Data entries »
○ ○ ○

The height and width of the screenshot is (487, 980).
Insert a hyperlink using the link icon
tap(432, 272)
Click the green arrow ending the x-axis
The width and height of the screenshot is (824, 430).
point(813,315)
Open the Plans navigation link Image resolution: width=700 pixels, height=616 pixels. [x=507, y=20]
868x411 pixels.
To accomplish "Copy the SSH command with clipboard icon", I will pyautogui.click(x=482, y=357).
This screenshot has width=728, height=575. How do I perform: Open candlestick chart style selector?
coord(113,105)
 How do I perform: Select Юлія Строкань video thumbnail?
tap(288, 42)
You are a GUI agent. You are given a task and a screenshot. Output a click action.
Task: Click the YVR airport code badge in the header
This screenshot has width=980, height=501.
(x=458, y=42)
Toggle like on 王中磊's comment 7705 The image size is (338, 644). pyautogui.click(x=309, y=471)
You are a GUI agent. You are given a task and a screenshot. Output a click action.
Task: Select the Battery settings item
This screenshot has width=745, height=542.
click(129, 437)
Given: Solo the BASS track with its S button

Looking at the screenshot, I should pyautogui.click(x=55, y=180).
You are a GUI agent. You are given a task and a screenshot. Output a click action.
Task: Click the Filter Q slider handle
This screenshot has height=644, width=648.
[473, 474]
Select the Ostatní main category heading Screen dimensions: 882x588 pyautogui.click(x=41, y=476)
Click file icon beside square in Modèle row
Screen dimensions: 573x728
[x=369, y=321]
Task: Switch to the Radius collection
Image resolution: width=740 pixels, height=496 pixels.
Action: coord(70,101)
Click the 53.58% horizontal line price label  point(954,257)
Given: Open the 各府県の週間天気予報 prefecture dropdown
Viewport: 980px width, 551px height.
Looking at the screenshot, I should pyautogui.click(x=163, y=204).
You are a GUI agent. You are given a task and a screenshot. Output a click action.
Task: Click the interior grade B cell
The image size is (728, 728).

○ ○ ○

What is expected »
When you reach the end of the data, write every line out again verbatim.

Written answer »
The height and width of the screenshot is (487, 980).
Insert a hyperlink using the link icon
tap(432, 272)
Click the green arrow ending the x-axis
The width and height of the screenshot is (824, 430).
point(813,315)
Open the Plans navigation link Image resolution: width=700 pixels, height=616 pixels. [x=507, y=20]
868x411 pixels.
To accomplish "Copy the SSH command with clipboard icon", I will pyautogui.click(x=482, y=357).
This screenshot has width=728, height=575. How do I perform: Open candlestick chart style selector?
coord(113,105)
 How do I perform: Select Юлія Строкань video thumbnail?
tap(288, 42)
You are a GUI agent. You are given a task and a screenshot. Output a click action.
Task: Click the YVR airport code badge in the header
This screenshot has width=980, height=501.
(x=458, y=42)
Toggle like on 王中磊's comment 7705 The image size is (338, 644). pyautogui.click(x=309, y=471)
You are a GUI agent. You are given a task and a screenshot. Output a click action.
Task: Select the Battery settings item
This screenshot has width=745, height=542.
click(129, 437)
Given: Solo the BASS track with its S button

Looking at the screenshot, I should pyautogui.click(x=55, y=180).
You are a GUI agent. You are given a task and a screenshot. Output a click action.
Task: Click the Filter Q slider handle
This screenshot has height=644, width=648.
[473, 474]
Select the Ostatní main category heading Screen dimensions: 882x588 pyautogui.click(x=41, y=476)
Click file icon beside square in Modèle row
Screen dimensions: 573x728
[x=369, y=321]
Task: Switch to the Radius collection
Image resolution: width=740 pixels, height=496 pixels.
Action: coord(70,101)
Click the 53.58% horizontal line price label  point(954,257)
Given: Open the 各府県の週間天気予報 prefecture dropdown
Viewport: 980px width, 551px height.
Looking at the screenshot, I should pyautogui.click(x=163, y=204).
You are a GUI agent. You are given a task and a screenshot. Output a click action.
Task: Click the interior grade B cell
The image size is (728, 728).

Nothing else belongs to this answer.